Mona smiled and thanked him, and Rosie said, with an edge to her voice: ‘Not in the middle of the week, she isn’t! We’re both goin’ to our evenin’ classes to try to better ourselves.’

‘Rosie’s doin’ a business course,’ Mona said. ‘I’m studyin’ modelling gowns.’ She tossed her golden bob and took a large forkful of shepherd’s pie, then spoke rather thickly through it. ‘I’d like to work in Lewis’s, showin’ their dresses an’ that, but so far I’m only a sales assistant in Gowns.’

Colm opened his mouth to say he’d a friend who had worked in Gowns over in Dublin, then thought better of it. Mr Dawlish was telling Mona what a fine mannequin she would make and how she’d out-earn them all once she got onto a commission basis and Rose was asking if anyone wanted more bread and butter, whilst Sean ate solidly, his eyes going from face to face as the conversation progressed. It occurred to Colm, taking another slice of bread, that this was like being at home; people helped themselves, his father, seeing Mrs Ryder’s cup of tea empty, had earlier simply got up and refilled it for her. An easy household and one he very much wanted to join. He knew, now, that even had Mona not been living here he would have wanted to become a lodger in St Domingo Vale.

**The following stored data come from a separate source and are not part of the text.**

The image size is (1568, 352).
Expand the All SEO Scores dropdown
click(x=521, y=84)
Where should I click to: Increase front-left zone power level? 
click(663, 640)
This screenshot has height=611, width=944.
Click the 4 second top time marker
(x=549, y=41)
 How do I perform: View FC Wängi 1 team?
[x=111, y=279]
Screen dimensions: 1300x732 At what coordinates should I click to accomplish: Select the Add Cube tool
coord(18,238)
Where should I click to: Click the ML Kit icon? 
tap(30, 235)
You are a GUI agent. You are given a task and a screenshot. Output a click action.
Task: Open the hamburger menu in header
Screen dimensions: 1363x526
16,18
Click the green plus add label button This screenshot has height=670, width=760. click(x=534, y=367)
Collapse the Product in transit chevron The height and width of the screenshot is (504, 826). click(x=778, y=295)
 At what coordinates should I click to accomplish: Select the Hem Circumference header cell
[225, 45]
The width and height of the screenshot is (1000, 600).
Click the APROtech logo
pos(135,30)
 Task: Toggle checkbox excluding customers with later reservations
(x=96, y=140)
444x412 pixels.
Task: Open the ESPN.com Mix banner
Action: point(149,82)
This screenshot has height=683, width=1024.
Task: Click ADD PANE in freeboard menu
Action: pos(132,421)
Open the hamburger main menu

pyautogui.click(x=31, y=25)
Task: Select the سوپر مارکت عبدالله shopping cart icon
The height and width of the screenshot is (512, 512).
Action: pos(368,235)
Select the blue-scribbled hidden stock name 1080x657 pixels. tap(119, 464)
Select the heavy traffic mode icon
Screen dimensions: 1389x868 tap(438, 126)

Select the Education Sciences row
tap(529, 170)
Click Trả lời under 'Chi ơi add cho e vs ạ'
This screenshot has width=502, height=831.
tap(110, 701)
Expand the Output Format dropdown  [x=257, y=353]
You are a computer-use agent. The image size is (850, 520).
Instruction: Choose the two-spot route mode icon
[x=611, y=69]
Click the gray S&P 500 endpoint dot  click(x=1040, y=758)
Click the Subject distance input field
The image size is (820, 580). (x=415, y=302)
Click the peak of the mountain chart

Satisfied, he finished his shepherd’s pie and passed his plate along the table to Rose, who was clearing. Then he watched with delighted anticipation as the suet pudding was brought out of the pan of boiling water, untied from its cloth, tumbled onto a serving plate and cut into generous slices. Mr Backhouse, Colm knew, would be serving his own idea of a pudding about now. It would probably be a large slab of bought cake, stale, of course, because if he waited until it was stale he got it cheaper, covered in custard made with water. And everyone would be so hungry that they would dive eagerly for the bit left over.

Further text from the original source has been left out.